Heat Stroke in Dogs. What Are the Signs, How to Prevent It and What to Do.

heat stroke in dogs

Hot weather can be very dangerous and increases the risk of heat stroke in dogs.

Unlike humans, dogs have very few sweat glands and when they are too hot, they mainly eliminate the heat by panting. When panting is not enough, the body temperature will rise, which can be fatal in minutes.

How to prevent heatstroke?

  1. When the weather is nice, make sure your dog has access to fresh water, shaded areas when he is outside and that he does not over-exercise. When the temperature becomes extremely hot, he should be kept indoors and walks should be limited to a few minutes when the temperature is cooler at sunset and sunrise.
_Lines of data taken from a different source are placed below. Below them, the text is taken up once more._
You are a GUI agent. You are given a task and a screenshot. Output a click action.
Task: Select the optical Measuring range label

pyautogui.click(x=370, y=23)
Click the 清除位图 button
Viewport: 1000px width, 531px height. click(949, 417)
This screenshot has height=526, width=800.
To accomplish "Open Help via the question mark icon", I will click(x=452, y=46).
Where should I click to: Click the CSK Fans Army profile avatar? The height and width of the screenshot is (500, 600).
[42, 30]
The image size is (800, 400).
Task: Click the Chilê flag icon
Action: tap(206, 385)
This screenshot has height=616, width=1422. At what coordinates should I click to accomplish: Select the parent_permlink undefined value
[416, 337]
  2. You should be even more careful if your dog has a flat face (bulldogs, pugs…) or if he has an underlying condition such as a heart or lung disease or is overweight, as he will be even more prone to heat stroke.
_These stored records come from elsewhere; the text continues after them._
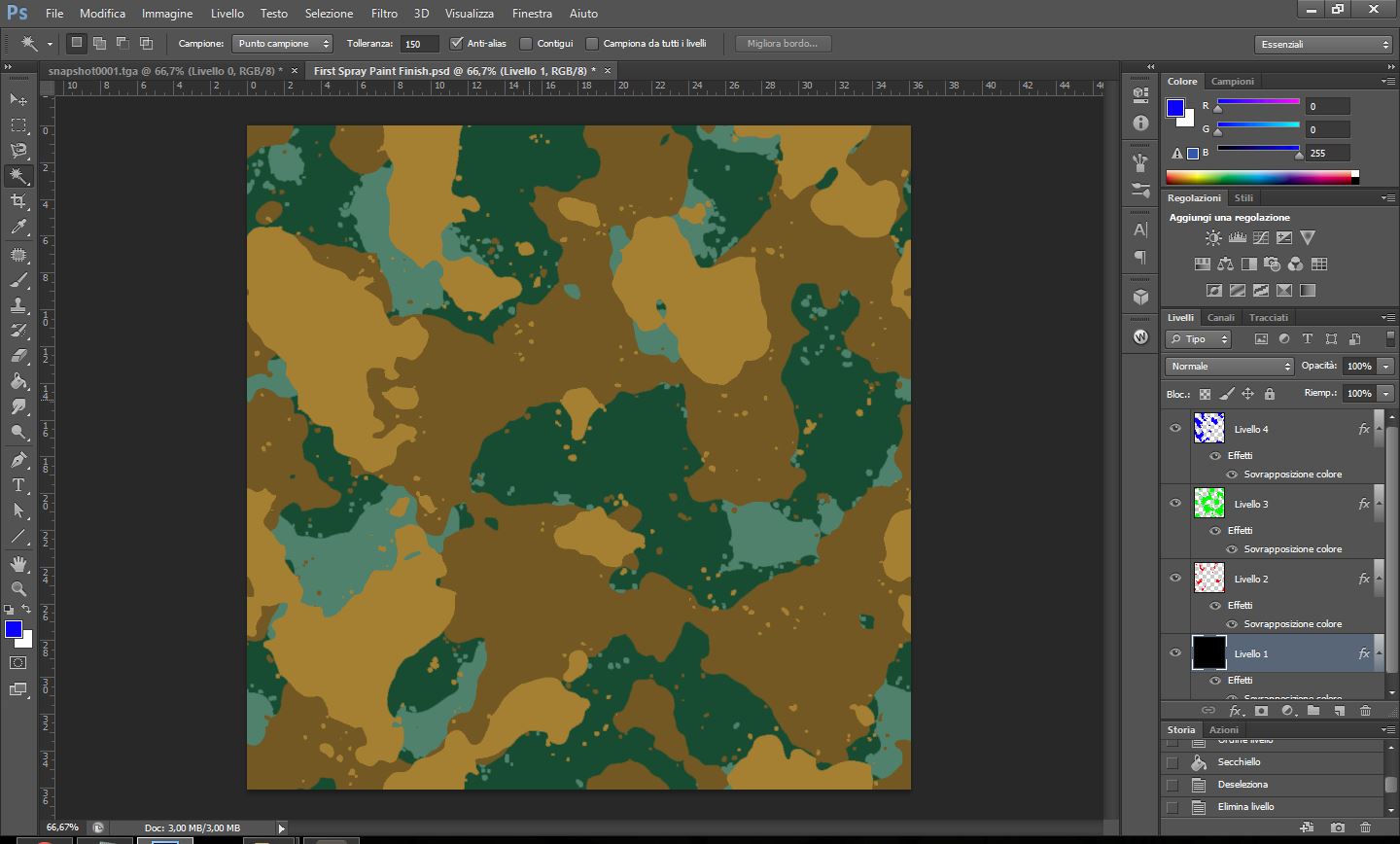Click the Deseleziona history entry
Image resolution: width=1400 pixels, height=844 pixels.
(1242, 785)
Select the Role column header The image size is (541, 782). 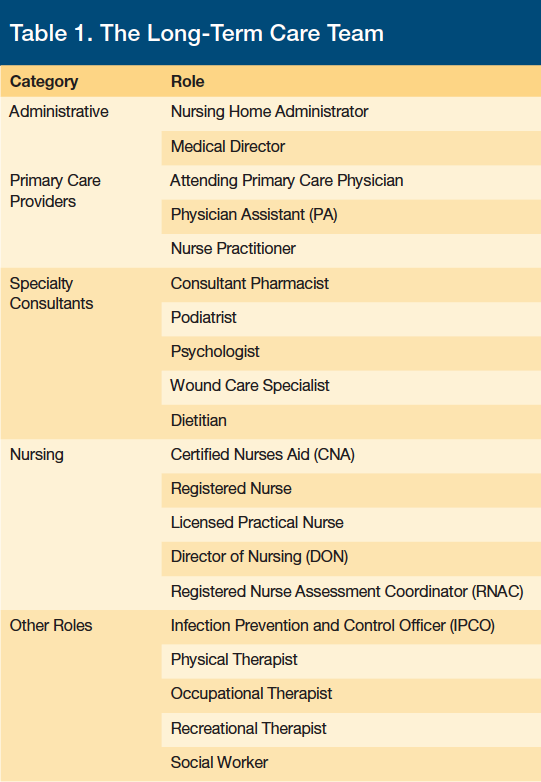click(x=187, y=81)
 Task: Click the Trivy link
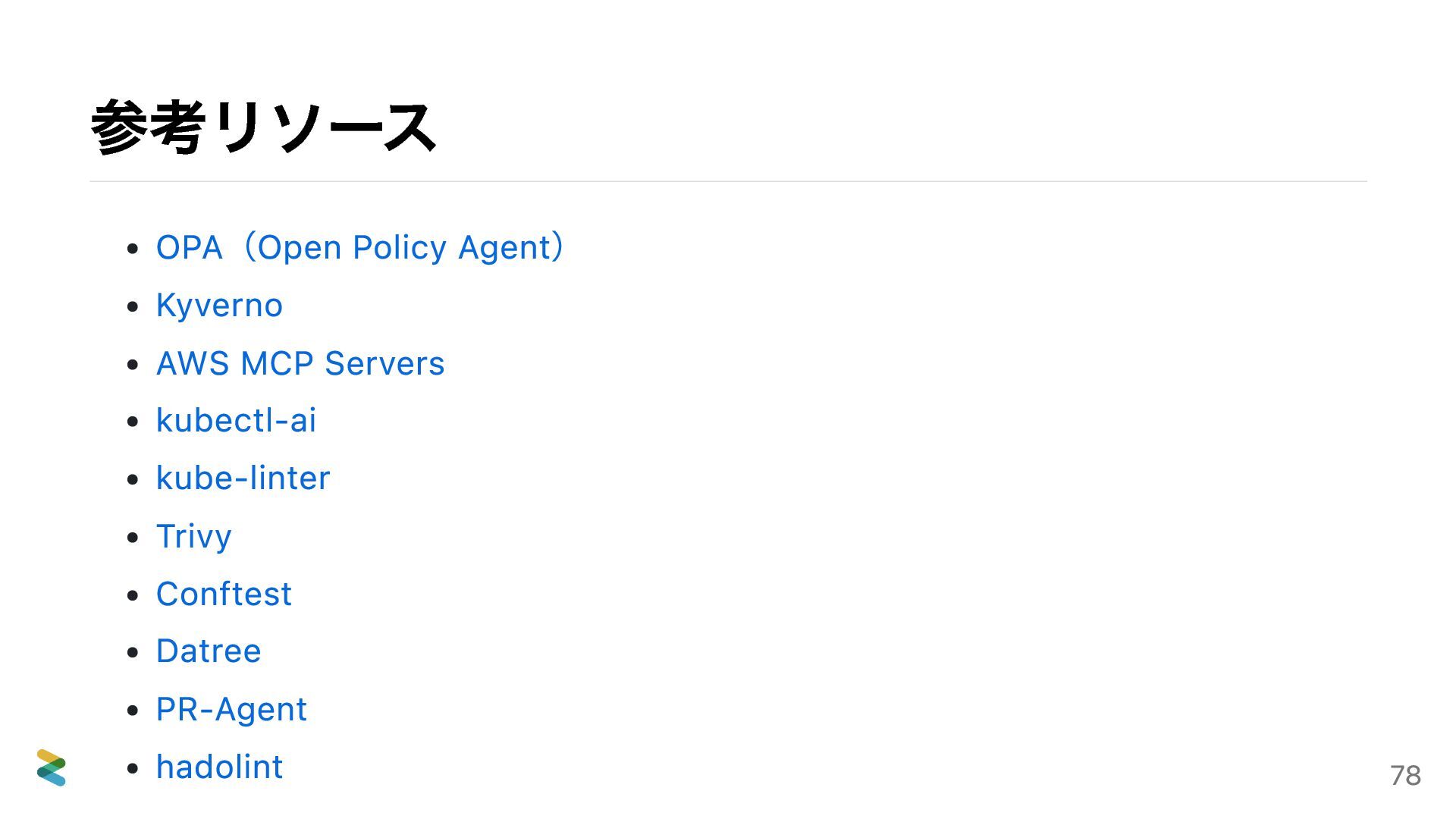[x=193, y=536]
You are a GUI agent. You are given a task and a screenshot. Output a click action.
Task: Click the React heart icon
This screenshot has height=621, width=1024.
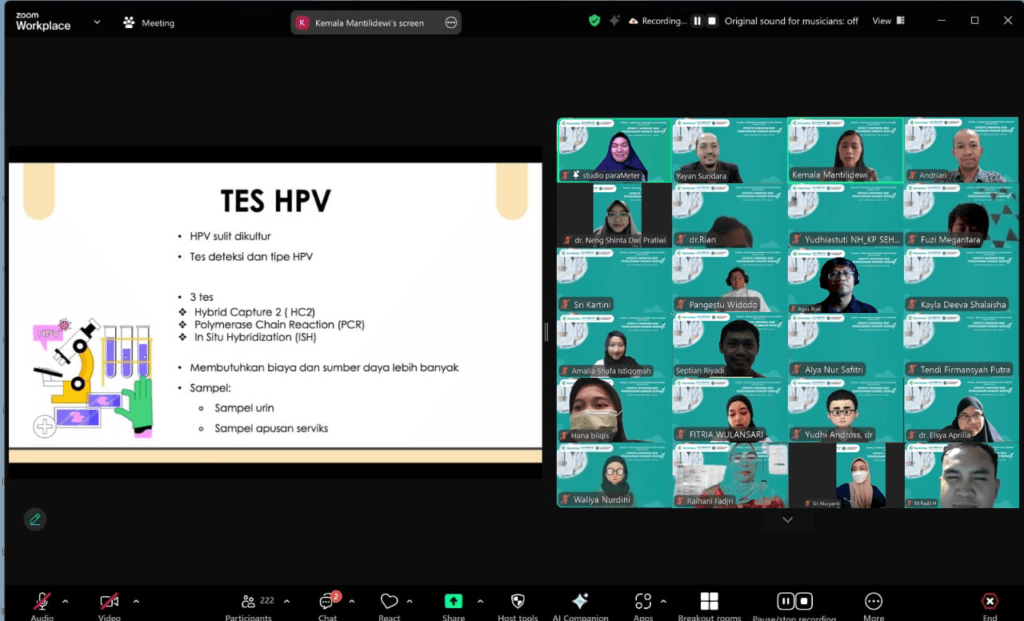click(x=389, y=602)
  3. Never leave your dog in a parked car, even for a few minutes, even in the shade. A parked car can become a furnace in no time, even with the windows open.
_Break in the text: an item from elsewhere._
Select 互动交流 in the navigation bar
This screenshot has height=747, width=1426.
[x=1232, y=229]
  4. If your dog has long or medium hair, giving him a lightweight summer haircut helps prevent overheating. However, ensure that you don’t have him shaved too short, as the coat gives him protection from the sun.

What are the signs of heatstroke?

Excessive panting and difficulty breathing will be the first signs of overheating. When the condition worsens, signs can include increased heart and respiratory rate, drooling, mild weakness, stupor or even collapse. They can also include seizures, bloody diarrhoea, and/or vomiting.

What to do?

If you suspect your dog has heatstroke, the first thing to do is to cover his body with damped towels and place ice packs on top (bags of frozen vegetables can do if you don’t have ice) and rush to the vet.

On the way to the vet, travel with the windows open AND the air conditioning switched on high.

Do not give your pet aspirin or paracetamol to lower his temperature, this will be ineffective and lead to further complications.

At the vet, treatment will consist mostly of replacing lost fluids and minerals with IV fluid therapy. Secondary complications such as kidney failure, development of neurologic symptoms, abnormal clotting, changes in blood pressure, and electrolyte abnormalities will also be monitored.